With timestamps, people are probably going to notice it they are off by
an hour or more. So we can mostly trust people to get the date, time and
timezone right (so long as timezone information is always preserved or
the timestamp is UTC; people have wised up enough since the nineties
that this is mostly the case now). But I'd put any promises about
UTC-vs-TAI behind a separate "I know what I'm doing" flag. The default
simply would not say whether it is UTC or TAI! What's more, even people
who know about UTC vs TAI do not necessarily have an up-to-date leap
second table, so the time may still be off.

string -- name of the encoding, plus contents of the string. The
encoding name is usually blank. That means: "Assume UTF-8 if you don't
know better, but don't be surprised if you get weird arbitrary bytes."

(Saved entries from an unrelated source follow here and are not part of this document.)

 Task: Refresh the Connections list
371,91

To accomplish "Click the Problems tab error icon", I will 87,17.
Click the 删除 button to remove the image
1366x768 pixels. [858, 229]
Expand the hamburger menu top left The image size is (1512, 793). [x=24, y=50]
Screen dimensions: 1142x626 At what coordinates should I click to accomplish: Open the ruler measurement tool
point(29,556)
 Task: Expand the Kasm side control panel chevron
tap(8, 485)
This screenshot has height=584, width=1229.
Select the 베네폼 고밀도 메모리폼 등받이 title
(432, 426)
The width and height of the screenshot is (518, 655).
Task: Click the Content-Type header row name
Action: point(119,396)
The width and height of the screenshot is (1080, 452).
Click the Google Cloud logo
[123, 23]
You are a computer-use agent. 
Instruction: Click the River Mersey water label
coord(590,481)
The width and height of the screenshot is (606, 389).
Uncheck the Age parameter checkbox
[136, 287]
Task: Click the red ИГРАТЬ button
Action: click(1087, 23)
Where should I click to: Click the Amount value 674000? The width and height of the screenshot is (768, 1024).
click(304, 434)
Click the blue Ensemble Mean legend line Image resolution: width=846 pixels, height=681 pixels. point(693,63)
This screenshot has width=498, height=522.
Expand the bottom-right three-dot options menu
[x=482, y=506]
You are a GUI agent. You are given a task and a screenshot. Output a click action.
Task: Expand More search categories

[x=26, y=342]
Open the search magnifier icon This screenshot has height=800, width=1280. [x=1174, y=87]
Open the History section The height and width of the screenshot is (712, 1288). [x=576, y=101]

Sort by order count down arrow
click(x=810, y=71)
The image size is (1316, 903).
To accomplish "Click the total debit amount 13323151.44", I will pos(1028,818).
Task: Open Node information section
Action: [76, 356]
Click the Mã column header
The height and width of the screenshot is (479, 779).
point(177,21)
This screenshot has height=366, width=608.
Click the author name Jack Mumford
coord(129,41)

If the encoding is explicitly filled in, the writer claims that they
know that's the real encoding.

time -- Positive or negative seconds since epoch, and a timezone. The
epoch is always 1970; the seconds are always GMT/UTC/TAI; you can apply
the timezone to the given seconds manually if you want to, or opt to
keep them as GMT/UTC/TAI. There's a separate leap-second adjustment
flag: UTC, TAI, or "don't know". The default is "don't know". If it's
UTC, the writer claims they know the timestamp comes from a source that
tracks UTC. If it's TAI, the writer claims that it comes from a source
with an up-to-date leap-second table that tracks TAI.